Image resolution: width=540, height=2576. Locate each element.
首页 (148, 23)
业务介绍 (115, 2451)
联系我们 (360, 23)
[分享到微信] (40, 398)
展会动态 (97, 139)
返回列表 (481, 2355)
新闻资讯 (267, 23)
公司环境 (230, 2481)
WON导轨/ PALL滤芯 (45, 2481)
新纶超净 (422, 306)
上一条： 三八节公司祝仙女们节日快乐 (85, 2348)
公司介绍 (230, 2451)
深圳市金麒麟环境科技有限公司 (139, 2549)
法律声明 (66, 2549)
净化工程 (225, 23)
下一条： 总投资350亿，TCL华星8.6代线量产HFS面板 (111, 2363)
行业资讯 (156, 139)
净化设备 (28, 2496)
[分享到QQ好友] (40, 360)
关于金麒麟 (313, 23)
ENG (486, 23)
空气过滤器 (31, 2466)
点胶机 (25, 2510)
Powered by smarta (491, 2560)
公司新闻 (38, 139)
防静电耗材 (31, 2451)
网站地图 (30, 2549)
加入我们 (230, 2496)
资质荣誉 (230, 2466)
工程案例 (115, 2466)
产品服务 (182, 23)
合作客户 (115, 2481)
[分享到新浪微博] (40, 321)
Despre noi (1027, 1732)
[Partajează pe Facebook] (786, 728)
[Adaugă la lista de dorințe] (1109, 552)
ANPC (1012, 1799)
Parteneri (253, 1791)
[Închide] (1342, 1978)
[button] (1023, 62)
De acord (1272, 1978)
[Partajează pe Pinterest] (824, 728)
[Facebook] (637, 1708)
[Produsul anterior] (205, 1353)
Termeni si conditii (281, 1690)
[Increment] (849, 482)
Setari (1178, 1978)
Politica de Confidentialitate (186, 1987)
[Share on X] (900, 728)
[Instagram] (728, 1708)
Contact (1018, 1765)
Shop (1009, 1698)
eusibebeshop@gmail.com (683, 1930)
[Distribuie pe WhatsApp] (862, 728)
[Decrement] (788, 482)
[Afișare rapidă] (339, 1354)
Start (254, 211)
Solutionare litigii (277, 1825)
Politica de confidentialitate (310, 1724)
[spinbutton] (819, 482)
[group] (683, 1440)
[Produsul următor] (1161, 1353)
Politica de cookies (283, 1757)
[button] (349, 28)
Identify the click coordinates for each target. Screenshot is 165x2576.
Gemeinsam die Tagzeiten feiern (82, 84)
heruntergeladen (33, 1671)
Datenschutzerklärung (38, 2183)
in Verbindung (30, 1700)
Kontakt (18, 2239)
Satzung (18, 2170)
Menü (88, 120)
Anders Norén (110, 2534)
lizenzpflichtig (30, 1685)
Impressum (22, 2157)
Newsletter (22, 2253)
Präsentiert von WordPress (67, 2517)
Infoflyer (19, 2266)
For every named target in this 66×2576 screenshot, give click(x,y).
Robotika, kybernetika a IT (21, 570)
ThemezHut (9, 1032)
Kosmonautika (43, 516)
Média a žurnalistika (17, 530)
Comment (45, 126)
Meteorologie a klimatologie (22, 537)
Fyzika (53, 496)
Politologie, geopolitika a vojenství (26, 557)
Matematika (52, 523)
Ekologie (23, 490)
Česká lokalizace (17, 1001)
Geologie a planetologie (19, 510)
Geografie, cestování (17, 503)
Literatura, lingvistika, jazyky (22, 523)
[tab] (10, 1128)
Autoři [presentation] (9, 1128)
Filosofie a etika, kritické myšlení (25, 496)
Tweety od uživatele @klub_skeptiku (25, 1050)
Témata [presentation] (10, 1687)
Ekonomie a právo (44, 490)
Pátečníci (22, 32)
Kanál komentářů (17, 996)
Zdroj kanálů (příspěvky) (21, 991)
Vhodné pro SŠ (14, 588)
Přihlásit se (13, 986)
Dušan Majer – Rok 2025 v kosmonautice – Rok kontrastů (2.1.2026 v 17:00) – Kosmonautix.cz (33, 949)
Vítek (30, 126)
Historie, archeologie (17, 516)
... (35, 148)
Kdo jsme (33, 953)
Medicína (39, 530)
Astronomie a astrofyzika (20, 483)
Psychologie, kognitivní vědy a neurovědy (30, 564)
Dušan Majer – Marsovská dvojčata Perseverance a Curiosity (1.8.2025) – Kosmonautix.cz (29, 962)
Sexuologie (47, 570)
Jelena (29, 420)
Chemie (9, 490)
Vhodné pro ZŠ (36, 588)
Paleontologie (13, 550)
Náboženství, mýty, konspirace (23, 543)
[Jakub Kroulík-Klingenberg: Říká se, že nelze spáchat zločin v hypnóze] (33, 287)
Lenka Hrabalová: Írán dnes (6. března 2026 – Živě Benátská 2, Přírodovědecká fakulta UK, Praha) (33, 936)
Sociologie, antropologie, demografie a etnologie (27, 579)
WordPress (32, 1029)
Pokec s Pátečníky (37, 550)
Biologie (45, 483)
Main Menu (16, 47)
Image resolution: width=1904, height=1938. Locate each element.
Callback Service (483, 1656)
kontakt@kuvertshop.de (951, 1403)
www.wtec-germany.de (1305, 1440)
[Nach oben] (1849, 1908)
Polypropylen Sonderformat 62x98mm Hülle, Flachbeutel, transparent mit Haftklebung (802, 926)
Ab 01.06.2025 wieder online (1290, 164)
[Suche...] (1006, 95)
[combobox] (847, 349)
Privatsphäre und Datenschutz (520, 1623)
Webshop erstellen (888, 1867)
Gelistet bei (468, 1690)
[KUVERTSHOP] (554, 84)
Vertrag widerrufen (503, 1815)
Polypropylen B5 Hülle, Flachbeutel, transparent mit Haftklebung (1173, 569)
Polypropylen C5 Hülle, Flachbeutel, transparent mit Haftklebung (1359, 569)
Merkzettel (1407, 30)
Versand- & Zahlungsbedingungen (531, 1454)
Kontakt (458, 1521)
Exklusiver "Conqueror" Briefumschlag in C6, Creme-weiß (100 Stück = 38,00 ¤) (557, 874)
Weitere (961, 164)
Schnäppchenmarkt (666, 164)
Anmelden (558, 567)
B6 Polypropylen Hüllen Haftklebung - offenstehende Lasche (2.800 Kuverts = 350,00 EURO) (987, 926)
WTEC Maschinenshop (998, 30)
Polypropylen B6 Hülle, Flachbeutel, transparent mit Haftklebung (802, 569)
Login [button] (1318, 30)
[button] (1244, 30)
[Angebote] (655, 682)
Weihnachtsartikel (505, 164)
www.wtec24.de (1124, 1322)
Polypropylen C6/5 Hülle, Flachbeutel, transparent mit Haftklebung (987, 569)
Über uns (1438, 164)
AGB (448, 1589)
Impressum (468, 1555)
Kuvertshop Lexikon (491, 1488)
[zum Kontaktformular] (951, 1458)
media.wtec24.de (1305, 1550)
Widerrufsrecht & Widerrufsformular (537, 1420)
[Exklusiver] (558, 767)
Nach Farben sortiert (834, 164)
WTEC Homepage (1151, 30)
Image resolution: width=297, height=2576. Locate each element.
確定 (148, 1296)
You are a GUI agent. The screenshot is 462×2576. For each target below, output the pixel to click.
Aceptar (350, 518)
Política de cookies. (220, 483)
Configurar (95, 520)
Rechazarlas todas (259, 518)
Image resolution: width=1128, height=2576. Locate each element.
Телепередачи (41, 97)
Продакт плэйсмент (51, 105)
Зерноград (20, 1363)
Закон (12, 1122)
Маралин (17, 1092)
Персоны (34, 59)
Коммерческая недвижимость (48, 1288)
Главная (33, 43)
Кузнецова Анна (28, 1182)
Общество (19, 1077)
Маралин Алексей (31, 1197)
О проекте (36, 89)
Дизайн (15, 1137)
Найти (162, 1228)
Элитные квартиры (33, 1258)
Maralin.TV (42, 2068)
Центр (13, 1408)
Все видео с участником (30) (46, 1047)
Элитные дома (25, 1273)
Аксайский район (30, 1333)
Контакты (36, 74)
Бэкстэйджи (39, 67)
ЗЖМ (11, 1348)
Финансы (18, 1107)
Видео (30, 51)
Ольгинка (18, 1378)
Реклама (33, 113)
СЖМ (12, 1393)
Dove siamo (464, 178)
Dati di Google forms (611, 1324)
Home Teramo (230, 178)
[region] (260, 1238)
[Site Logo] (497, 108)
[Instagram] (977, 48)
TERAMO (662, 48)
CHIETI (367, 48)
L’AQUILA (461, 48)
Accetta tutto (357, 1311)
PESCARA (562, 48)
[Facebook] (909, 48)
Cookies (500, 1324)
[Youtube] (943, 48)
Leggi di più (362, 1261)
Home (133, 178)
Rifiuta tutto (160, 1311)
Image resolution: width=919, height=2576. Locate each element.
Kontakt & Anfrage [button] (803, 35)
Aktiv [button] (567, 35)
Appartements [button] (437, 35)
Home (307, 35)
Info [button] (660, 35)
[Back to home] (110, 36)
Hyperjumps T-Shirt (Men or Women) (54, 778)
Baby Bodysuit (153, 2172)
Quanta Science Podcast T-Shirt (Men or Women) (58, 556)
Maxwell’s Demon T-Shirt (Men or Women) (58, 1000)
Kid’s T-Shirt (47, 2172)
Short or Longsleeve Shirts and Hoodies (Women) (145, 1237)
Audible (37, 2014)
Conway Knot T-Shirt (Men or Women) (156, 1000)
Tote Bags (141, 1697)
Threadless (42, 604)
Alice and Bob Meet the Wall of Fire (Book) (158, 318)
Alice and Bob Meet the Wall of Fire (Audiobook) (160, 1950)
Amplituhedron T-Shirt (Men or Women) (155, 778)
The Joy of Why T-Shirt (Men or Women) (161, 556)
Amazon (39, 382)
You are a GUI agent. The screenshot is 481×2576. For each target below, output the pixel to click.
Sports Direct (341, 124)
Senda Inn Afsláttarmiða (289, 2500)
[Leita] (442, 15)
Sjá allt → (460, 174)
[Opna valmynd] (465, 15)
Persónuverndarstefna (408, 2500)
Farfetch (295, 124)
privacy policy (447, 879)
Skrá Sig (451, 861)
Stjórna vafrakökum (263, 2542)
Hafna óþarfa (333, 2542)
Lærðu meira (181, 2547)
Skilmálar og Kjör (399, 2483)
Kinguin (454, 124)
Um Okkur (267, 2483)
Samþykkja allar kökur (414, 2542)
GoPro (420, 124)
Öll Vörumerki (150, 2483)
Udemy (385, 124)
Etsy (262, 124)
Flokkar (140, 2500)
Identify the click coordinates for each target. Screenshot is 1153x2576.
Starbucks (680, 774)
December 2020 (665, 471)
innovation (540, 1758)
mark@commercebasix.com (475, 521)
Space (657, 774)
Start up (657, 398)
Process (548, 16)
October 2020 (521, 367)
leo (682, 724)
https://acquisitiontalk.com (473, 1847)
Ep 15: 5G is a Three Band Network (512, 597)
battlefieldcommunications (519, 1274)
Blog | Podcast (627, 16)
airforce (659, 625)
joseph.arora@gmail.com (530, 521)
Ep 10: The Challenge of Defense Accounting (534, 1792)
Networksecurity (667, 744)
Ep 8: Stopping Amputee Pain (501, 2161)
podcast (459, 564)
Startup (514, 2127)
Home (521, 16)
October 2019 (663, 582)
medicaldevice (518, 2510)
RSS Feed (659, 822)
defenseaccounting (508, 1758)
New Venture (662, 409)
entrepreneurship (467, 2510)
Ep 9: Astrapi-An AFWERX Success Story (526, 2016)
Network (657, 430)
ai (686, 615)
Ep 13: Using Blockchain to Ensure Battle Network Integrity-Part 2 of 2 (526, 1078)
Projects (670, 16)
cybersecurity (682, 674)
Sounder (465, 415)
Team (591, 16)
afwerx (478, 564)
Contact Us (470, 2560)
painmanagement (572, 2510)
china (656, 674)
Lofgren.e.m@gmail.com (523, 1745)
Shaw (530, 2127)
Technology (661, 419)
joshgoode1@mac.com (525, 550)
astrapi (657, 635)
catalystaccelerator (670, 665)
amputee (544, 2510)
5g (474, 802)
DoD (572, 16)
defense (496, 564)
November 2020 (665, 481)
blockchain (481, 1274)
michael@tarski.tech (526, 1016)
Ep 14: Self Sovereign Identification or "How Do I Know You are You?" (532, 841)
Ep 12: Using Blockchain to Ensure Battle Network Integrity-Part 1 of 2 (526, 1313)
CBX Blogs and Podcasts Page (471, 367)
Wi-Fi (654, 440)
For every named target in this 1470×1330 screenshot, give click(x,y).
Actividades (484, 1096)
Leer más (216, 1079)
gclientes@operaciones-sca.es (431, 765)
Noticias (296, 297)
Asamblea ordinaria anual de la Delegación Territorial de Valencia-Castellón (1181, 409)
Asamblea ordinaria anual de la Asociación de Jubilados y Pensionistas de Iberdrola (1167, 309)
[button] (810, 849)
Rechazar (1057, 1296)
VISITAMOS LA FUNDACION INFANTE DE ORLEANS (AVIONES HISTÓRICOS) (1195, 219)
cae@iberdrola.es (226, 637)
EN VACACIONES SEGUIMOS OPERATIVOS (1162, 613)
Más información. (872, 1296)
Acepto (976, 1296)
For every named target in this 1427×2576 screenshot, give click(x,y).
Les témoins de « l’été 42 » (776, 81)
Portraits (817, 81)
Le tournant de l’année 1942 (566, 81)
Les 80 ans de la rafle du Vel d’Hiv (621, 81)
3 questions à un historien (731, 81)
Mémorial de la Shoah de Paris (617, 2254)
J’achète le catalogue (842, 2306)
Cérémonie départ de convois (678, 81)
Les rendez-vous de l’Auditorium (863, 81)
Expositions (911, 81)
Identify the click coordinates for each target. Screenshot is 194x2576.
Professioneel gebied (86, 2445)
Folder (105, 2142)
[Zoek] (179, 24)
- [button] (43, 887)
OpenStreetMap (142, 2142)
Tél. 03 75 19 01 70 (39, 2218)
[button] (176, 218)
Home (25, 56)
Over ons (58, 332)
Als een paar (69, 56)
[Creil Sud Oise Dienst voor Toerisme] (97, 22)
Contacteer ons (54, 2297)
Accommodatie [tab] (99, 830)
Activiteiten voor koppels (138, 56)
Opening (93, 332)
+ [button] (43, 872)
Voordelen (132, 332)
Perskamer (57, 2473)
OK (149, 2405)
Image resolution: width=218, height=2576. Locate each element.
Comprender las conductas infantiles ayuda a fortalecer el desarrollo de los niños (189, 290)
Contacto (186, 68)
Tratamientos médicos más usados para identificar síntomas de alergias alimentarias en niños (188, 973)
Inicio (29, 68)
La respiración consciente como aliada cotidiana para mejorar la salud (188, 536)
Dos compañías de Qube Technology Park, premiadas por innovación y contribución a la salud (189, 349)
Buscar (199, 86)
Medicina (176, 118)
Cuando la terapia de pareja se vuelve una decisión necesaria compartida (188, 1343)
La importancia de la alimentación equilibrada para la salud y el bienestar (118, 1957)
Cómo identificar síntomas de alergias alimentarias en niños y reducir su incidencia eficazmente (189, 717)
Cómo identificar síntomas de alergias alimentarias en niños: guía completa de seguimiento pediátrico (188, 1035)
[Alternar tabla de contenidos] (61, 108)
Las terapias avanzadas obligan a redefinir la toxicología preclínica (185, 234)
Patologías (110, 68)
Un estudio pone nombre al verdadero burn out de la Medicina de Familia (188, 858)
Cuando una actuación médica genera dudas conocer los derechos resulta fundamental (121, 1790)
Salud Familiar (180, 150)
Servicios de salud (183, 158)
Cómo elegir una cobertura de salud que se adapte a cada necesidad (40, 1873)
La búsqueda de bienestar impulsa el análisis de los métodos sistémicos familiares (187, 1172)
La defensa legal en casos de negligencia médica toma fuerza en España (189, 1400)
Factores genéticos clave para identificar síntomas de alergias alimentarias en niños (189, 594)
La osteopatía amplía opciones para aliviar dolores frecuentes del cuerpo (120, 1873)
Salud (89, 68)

**Assignment:** With the first line of the material as the start and the line containing "下一条： 总投资350亿，TCL华星8.6代线量产HFS面板 (111, 2363)" as the end, repeat that span exactly and add nothing.

**Your response:**
Image resolution: width=540, height=2576. Locate each element.
首页 (148, 23)
业务介绍 (115, 2451)
联系我们 (360, 23)
[分享到微信] (40, 398)
展会动态 (97, 139)
返回列表 (481, 2355)
新闻资讯 (267, 23)
公司环境 (230, 2481)
WON导轨/ PALL滤芯 (45, 2481)
新纶超净 (422, 306)
上一条： 三八节公司祝仙女们节日快乐 (85, 2348)
公司介绍 (230, 2451)
深圳市金麒麟环境科技有限公司 (139, 2549)
法律声明 (66, 2549)
净化工程 (225, 23)
下一条： 总投资350亿，TCL华星8.6代线量产HFS面板 (111, 2363)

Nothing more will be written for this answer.